» **Excerto da página**

########

II- Localizando-se os bens na Dinamarca, deve ser enviada carta rogatória às autoridades dinamarquesas competentes, para realizarem a perícia, aplicando-se a Convenção da Haia de 18/03/1970, sobre a obtenção de provas no estrangeiro em matéria civil ou comercial.



Acordam no Tribunal da Relação do Porto


I – RELATÓRIO
No acção que corre termos com processo comum, sob a forma ordinária, com o n.º 1100/08.4TBSJM, no ..º Juízo do Tribunal de São João da Madeira, intentada por C………. contra B………. esta, no requerimento probatório previsto no artigo 512.º do Código de Processo Civil (CPC), requereu, ao abrigo dos artigos 569.º e 577.º do mesmo Código, a realização de perícia colegial, tendo como objecto a verificação da existência de defeitos nos produtos que lhe foram fornecidos pela D………., Ld.ª, que se encontram na Dinamarca.
Requereu, ainda, ao abrigo dos artigos 1.º e 3.º, alínea g), in fine, da Convenção da Haia Sobre a Obtenção de Provas no Estrangeiro em Matéria Civil ou Comercial, de 18/03/1970, que a perícia seja realizada na Dinamarca, expedindo-se para o efeito carta rogatória.
Juntou as questões de facto que pretende ver esclarecidas através da perícia e indicou um perito, domiciliado na Dinamarca.
Pronunciou-se a autora sobre tal requerimento, requerendo que a perícia seja realizada em Portugal, onde a ré deverá apresentar o equipamento objecto da perícia, admitindo, porém, suportar metade dos custos, sem prejuízo do direito ao reembolso se acção vier a ser julgada procedente.
Para fundamentar tal pedido, invoca, no essencial, que não tem possibilidades financeiras de custear a deslocação de um perito e do seu Advogado à Dinamarca; não tem qualquer contacto nesse país para poder indicar um perito local ou um Advogado que lá a represente; que o custo do transporte do objecto da perícia para Portugal, incluindo o respectivo armazenamento pelo tempo necessário, que diz não superior a uma semana, não custará mais de €3.000,00, valor largamente inferior aos custos que terá de suportar se a diligência se realizar na Dinamarca, já terá se suportar os custos do perito e do Advogado; que a perícia realizada em Portugal seria menos dispendiosa por não ser necessária a tradução e imprimia maior celeridade processual aos autos.

########

» **O que fazer**
#1 Reescreva em forma de lista o parágrafo do excerto que começa por "Para fundamentar tal pedido", mantendo os fatos principais.
#2 Segundo o excerto, em que tribunal corre a ação?
#3 Indique todos os artigos do Código de Processo Civil referidos no excerto.

» **Bloco de dados**

########

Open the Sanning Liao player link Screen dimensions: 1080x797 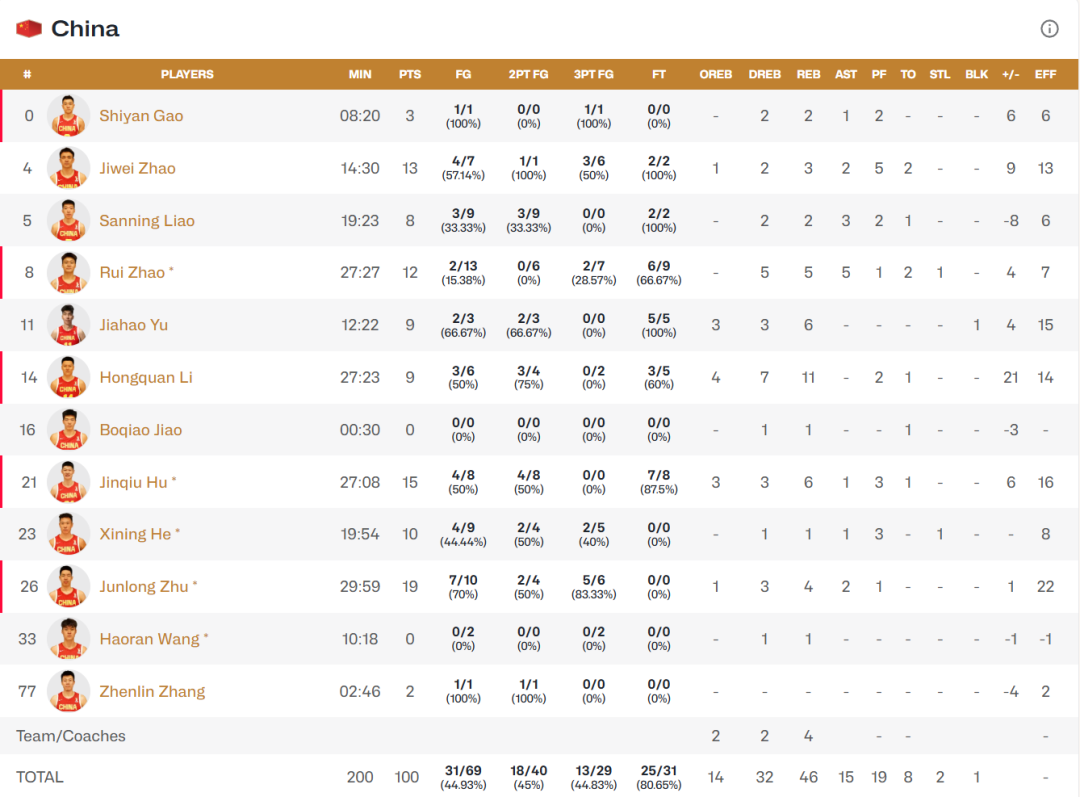[147, 221]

########

» **Tarefas resolvidas**
#1
- A autora não tem meios financeiros para pagar a deslocação de um perito e do seu advogado à Dinamarca.
- Não tem contactos nesse país que lhe permitam indicar um perito local ou um advogado que a represente.
- Transportar o objeto da perícia para Portugal, incluindo o armazenamento por não mais de uma semana, não custaria mais de €3.000,00. Esse valor é muito inferior ao que gastaria com perito e advogado se a diligência fosse na Dinamarca.
- Em Portugal, a perícia seria mais barata, por dispensar tradução, e tornaria o processo mais célere.

#2 No Tribunal de São João da Madeira.

#3
- Artigo 512.º
- Artigo 569.º
- Artigo 577.º